+++ ページ抜粋 +++

そして、設備ID「SP4」を持つカレントブランチの一次側のカレントノード「N6」が検索される。このとき、一次側のカレントノード「N6」の通電状態には、図17に示したように、不詳が設定されているので、当該一次側のカレントノード「N6」の通電状態が「通電」に設定されるとともに、当該一次側のカレントノード「N6」を探索リストに追加登録する。その後、同様の流れで処理が実行された結果、カレントノード「N6」が選択されてカレントノード「N5」の通電状態が「通電」に設定されるとともにカレントノード「N5」が探索リストに追加登録される。以降、カレントノードの探索が「N5」、「N4」、「N3」、「N2」、「N1」の順に実行されることによって各々のカレントノードの通電状態が「通電」に設定される。そして、最上位のカレントノード「N1」の探索が終了すると、未探索のカレントノードがなくなり、通電ノードの判別が終了される。この結果、カレントノードの通電状態が図18に示す状態に更新される。
次に、上記の停電ノードの判別について説明する。例えば、検出部19dは、通電ノードの判別が終了すると、カレントノードテーブル17aに登録されたカレントノードのうち末端ノードの通電状態が停電に設定された末端ノードを検索する。その上で、検出部19dは、カレントノードテーブル17aから検索された末端ノードであるカレントノードを探索リストへ登録する。続いて、検出部19dは、探索リストからカレントノードを1つ選択する。続いて、検出部19dは、カレントブランチテーブル17bに登録されたカレントブランチのうち先に選択が実行されたカレントノードを二次側に持つカレントブランチを検索する。

+++

依頼内容 1 |
ノード判別の説明文の「次に、上記の停電ノードの判別」から「カレントブランチを検索する。」までを、「検出部19d」を「判定部19d」に入れ替えて書き直してください。
依頼内容 2 |
ノード判別の説明文を、最後の文のあとから書き継いでください。
このあとのデータは使わなくてかまいません。

+++ 提供データ +++

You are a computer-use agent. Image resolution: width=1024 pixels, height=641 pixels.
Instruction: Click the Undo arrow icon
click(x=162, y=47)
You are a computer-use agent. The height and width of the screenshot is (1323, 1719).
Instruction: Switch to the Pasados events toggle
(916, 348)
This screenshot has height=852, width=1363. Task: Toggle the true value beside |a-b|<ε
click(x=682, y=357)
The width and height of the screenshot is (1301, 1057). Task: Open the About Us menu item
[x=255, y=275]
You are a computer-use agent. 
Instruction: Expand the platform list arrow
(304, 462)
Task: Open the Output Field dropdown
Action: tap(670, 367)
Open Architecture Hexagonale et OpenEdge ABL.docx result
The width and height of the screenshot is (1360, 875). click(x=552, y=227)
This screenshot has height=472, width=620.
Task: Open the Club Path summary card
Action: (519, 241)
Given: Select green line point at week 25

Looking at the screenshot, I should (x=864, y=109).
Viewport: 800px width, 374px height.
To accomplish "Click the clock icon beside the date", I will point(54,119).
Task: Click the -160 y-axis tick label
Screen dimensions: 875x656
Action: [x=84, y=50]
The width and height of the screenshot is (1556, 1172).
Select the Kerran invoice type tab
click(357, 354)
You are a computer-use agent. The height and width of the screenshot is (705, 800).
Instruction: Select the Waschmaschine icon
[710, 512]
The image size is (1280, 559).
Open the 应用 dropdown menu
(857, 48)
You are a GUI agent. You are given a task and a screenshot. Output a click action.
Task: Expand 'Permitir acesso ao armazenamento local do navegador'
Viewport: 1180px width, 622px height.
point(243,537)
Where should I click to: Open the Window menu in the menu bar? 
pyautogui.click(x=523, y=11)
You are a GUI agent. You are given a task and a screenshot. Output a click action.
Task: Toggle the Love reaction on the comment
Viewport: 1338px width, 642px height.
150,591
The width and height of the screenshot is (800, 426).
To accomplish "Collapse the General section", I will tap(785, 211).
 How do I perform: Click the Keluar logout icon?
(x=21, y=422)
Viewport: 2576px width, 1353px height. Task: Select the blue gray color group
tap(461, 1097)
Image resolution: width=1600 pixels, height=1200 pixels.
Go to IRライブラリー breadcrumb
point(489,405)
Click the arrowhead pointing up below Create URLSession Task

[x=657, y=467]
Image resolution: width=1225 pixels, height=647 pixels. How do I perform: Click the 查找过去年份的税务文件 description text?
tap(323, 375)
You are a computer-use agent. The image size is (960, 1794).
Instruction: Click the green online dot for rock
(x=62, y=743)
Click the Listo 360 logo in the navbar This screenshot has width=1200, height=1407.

+++

回答 1 |
次に、上記の停電ノードの判別について説明する。例えば、判定部19dは、通電ノードの判別が終了すると、カレントノードテーブル17aに登録されたカレントノードのうち末端ノードの通電状態が停電に設定された末端ノードを検索する。その上で、判定部19dは、カレントノードテーブル17aから検索された末端ノードであるカレントノードを探索リストへ登録する。続いて、判定部19dは、探索リストからカレントノードを1つ選択する。続いて、判定部19dは、カレントブランチテーブル17bに登録されたカレントブランチのうち先に選択が実行されたカレントノードを二次側に持つカレントブランチを検索する。

回答 2 |
そして、検出部19dは、カレントブランチテーブル17bからカレントブランチを検索できた場合に、カレントノードテーブル17aから当該カレントブランチの一次側のカレントノードを検索する。このとき、検出部19dは、一次側のカレントノードの通電状態が不詳に設定されている場合に、カレントブランチテーブル17bから当該通電状態が不詳に設定されているカレントノードを一次側に持つカレントブランチを検索する。その上で、検出部19dは、カレントブランチテーブル17bから検索されたカレントブランチを探索リストへ登録する。なお、一次側のカレントノードの通電状態が不詳に設定されていない場合には、一次側のカレントノードの通電状態には通電または停電が設定されており、既知であることがわかるので、その場合には当該末端ノードからの探索は中止される。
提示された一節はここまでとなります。